La Cucaracha
I begin to wonder
if Gabriel Figueroa’s cinematography is not itself sufficient pretext for
a film. It seems like the hallucinatory material of a painting by Dali, what
the latter called “handpainted color photography.” Its most curious
characteristic is, it grades not to black but to white—which relates it
to the director Walter Grauman, whose pictures tend to gravitate toward a spray
of sunlight or some natural dazzle of light.
Figueroa’s
camera-work is famously flawed, and it matters not a jot. When he takes a
picture, it somehow stays took, and if his camera wobbles a bit on its
apparatus, the view remains inviolate.

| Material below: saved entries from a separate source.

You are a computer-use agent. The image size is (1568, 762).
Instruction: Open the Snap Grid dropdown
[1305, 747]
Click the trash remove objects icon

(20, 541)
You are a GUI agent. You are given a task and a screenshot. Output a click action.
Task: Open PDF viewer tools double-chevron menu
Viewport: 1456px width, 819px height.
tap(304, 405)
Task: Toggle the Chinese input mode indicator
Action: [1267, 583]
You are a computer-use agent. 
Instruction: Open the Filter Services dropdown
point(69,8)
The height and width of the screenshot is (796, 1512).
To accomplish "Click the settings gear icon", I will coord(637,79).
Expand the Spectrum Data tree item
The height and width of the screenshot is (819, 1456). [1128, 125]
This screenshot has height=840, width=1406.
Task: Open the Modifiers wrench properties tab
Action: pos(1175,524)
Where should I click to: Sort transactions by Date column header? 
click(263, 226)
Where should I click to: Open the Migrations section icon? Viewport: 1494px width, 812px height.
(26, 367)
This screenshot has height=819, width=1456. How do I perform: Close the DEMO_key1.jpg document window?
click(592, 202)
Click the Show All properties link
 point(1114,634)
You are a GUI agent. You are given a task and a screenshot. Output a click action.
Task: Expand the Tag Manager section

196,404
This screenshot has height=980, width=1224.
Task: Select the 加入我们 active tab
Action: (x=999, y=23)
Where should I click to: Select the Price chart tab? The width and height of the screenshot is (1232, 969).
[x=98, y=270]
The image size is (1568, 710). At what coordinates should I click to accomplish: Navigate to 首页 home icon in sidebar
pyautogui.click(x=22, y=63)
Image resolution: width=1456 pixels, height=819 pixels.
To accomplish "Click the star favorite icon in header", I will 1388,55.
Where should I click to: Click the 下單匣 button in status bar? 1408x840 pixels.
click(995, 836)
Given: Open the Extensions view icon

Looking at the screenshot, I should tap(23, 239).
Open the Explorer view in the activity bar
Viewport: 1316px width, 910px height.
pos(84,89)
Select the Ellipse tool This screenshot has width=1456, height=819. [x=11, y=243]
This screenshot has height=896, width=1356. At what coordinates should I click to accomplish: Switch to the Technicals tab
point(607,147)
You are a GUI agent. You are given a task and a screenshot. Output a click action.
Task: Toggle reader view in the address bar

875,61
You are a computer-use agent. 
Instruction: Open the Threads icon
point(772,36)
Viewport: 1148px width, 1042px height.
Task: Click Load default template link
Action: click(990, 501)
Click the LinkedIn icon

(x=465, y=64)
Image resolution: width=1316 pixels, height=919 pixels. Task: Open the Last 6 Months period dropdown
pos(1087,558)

It’s breathtaking to watch him
stop a tilt in order to pan, the landscape ceases to vibrate in one direction
and begins in another. His accuracy of registration in open terrain is as
remote as Ansel Adams, without the latter’s darkroom resources, but with
the added complexities of color. The calm of his deep focus comes from Gregg
Toland, and from not being Gregg Toland.
I leave to
critics a proper understanding of La Cucaracha, full of faith that they
will rise to the occasion, any occasion. It seems to me like a charming
rhapsody on themes of Emilio Fernandez, with the stars of Maria Candelaria
and Enamorada and the great director himself as a loyal soldier of
Pancho Villa amongst his own variations, with a certain poetical mystery and
that hallucinatory cinematography, like a Diego Rivera fresco come to life.